26 Settembre

Sezione: non-accadde/

46 aC. Cesare dedica un tempio a Venere. D’onde, si pensa, i versi ricordati nel Catalepton (“Alla spicciolata”) XIV, attribuiti a Virgilio:
Adsis o Cytherea: tuus te Caesar Olympo
et Surrentini litoris ara uocat
.

Assistimi o Citerea (=Venere): dall’Olimpo ti chiamano il tuo Cesare e l’altare sulla costa di Sorrento. L’epigramma è importante perché vi si accenna ad un’ancora incompleta Eneide, e lo sarebbe ancora di più se ne fosse sicura l’attribuzione. Non lo è per nulla, ma il gruppo di poesie chiamato “Appendice Virgiliana” ha valore in sè e la sua lettura ci dà - tra l’altro - squarci della vita Romana del primo secolo aC. Raccomando la Copa (l’ostessa), il Moretum (come fare la piadina), il Culex (la zanzara, poemetto forse un po’ troppo lungo per una tenue, spiritosa, idea). (“Appendix vergiliana”, forse messa insieme tra il 44 e il 38 aC, 33 poemetti).


(Anno incerto, probabilmente il 304). È il giorno riportato dalla tradizione per il martirio dei Santi Cipriano, Giustina e Teoctisto a Nicomedia. La “commedia” di Pedro Calderón de la Barca, “Il magico prodigioso” o “Mago dei prodigi”, mette in scena la vicenda adattando felicemente il testo degli atti, antichissimi. Il numero di personaggi è ridotto (scompare tra l’altro San Teoctisto), i nomi sono cambiati, il luogo è Antiochia anziché Nicomedia, il testo è in svelti ottonari. Cipriano diventa più umano, e c’è un (a me) simpatico demonio che ricorda Mefistofele. La commedia è considerata uno dei capolavori di Calderón de la Barca. Per quanto riguarda l’anno del martirio, si è proposto anche il 280, e con qualche maggior ragione il 290. Ma, curiosamente, un personaggio della commedia, Moscone, afferma, con qualche buon motivo per farlo, che l’anno è bisestile, quindi il 290 non va bene.
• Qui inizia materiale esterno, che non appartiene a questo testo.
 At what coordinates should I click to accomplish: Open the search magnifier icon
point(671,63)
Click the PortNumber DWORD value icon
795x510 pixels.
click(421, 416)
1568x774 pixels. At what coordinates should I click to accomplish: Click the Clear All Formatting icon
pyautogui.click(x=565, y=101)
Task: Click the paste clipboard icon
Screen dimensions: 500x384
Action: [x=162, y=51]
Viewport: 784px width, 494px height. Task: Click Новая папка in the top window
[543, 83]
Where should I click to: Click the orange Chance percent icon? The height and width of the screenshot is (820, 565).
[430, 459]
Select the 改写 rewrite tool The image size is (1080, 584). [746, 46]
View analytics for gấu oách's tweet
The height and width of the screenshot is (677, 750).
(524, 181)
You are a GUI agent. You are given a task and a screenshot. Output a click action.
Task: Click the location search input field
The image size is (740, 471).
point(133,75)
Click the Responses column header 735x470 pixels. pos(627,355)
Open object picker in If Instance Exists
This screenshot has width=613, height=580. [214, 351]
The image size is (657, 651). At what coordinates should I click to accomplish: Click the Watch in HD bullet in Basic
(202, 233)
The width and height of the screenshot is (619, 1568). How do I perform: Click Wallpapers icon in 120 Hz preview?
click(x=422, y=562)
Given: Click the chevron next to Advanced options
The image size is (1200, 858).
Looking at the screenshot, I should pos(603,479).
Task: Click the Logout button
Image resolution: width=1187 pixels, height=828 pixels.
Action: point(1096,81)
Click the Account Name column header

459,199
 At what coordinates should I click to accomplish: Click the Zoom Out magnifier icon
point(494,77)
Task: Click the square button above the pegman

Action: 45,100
(“El mágico prodigioso”, 1637, tre atti, 150 Kbyte).

Il caso di Cipriano (che inizialmente è un mago) e Giustina è citato nel Dubbio X della “Cauzione criminale” (titolo variamente tradotto) di Federico Spee von Langenfeld, il quale, nel momento più caldo della caccia alle streghe, si prese il rischio di mettere in discussione i metodi allora in voga per processare e condannare al rogo le accusate. Essenzialmente dal suo libro risultano due osservazioni e una domanda: 1) se lui stesso fosse stato sottoposto alle stesse torture, avrebbe probabilmente confessato di essere uno stregone; 2) avendo avvicinato (si pensa anche come confessore) qualche centinaio di queste sfortunate, non poteva affermare con certezza che alcuna di esse fosse veramente una strega. E infine la domanda: perché c’erano evidentemente più streghe in Germania che altrove? Spee fu uno dei primi che si posero il problema dei processi alle streghe e che lo espressero con chiarezza. Pur attraverso il poco attraente linguaggio formale (cinquantadue “dubbi” (Dubia) con aridi elenchi di risposte, pretesti, ragioni) trapela dalle pagine del libro il quadro di un’intera società semi-impazzita ed una nobile figura di Gesuita. Non costa nulla dare almeno uno sguardo. (“Cautio criminalis”, 1631, pubblicazione anonima e senza il permesso dell’autore – i superiori gli fecero un rimprovero “pro forma”; 340 pagine).

Sulle streghe, come sulla schiavitù (vedi 4 agosto) e sull’Inquisizione (vedi 6 maggio) e simili questioni si continuano a leggere cifre ed altri dati sparati a caso. Ciò non è più ammissibile, perché i dati sono in gran parte gratuitamente disponibili, ad esempio su Internet.